C’est, les larmes aux yeux que t’écris la présente lettre. Mais, point d’inquiétudes pour cela, car mes larmes d’aujourd’hui sont celles de la joie.

Eh oui, Tonton, comme le disait l’autre, « notre cœur est un instrument incomplet, une lyre où il manque des cordes et où nous sommes obligés de mettre les accents de la joie sur le ton consacré au… soupir ».

En effet, je viens de décrocher le gros lot : 300.000 FCFA bien comptés.

Allah Akbar ! Les voies du Seigneur sont impénétrables.

Cette somme mon oncle, je l’ai honnêtement gagnée avec un de ces gros voleurs de la République qui m’a chargé de lui trouver discrètement un grand marabout à Fantambougou-Bamako.

Une belle tartine qui je n’ai pas laissé échapper car Koké le charlatan s’est vite proposé pour le travail.

Ainsi, a-t-il, dès la première prise de contact, arraché la bagatelle de 800.000 FCFA au Mouton de la République.

Walahi, Bilahi, celui-là doit avoir des fourmis dans le pantalon, car, comme le dit-on à Tombouctou, quand un crapaud grimpe sur un arbre, c’est bien parce que, en bas, il y a du feu.

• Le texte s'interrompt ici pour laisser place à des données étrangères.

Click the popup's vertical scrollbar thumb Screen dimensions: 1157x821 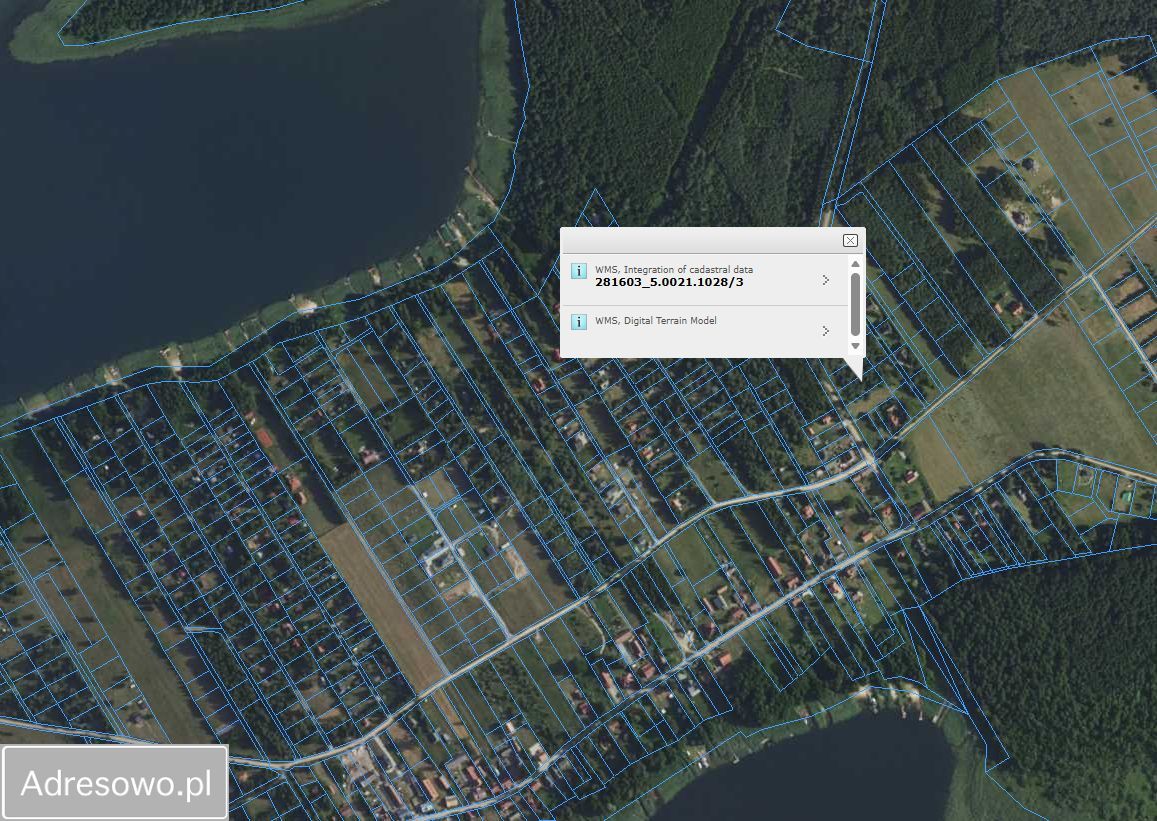point(855,304)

Mais, tant pis pour lui !

Il faut bien que soit égorgée la chèvre de certains, pour que d’autres fassent de la bonne sauce dit- on.

Ainsi, donc mon cher Bass, ton petit Ablo, actuellement 300 ‘’milliaire’’ se propose, dans les tous prochains jours de partir enfin en exile alimentaire en France.

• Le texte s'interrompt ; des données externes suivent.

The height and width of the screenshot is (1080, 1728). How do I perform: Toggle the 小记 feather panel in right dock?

Et quand j’arriverai, je t’enverrai « un bouquet de houx vert et de bruyère en fleurs ».

Mais, en attendant, Fantambougou vient d’accueillir plus de 40 de ses fils, expédiés de la Lybie… comme des sacs de haricot.

Les pauvres qui ont, avant d’emprunter le mortel chemin de l’Europe vendu des biens personnels et familiaux, (lorsqu’ils n’ont pas contracté de colossales dettes) nous sont revenus, les yeux hagards, les ventres vides, et plus misérables que des rats de Gao.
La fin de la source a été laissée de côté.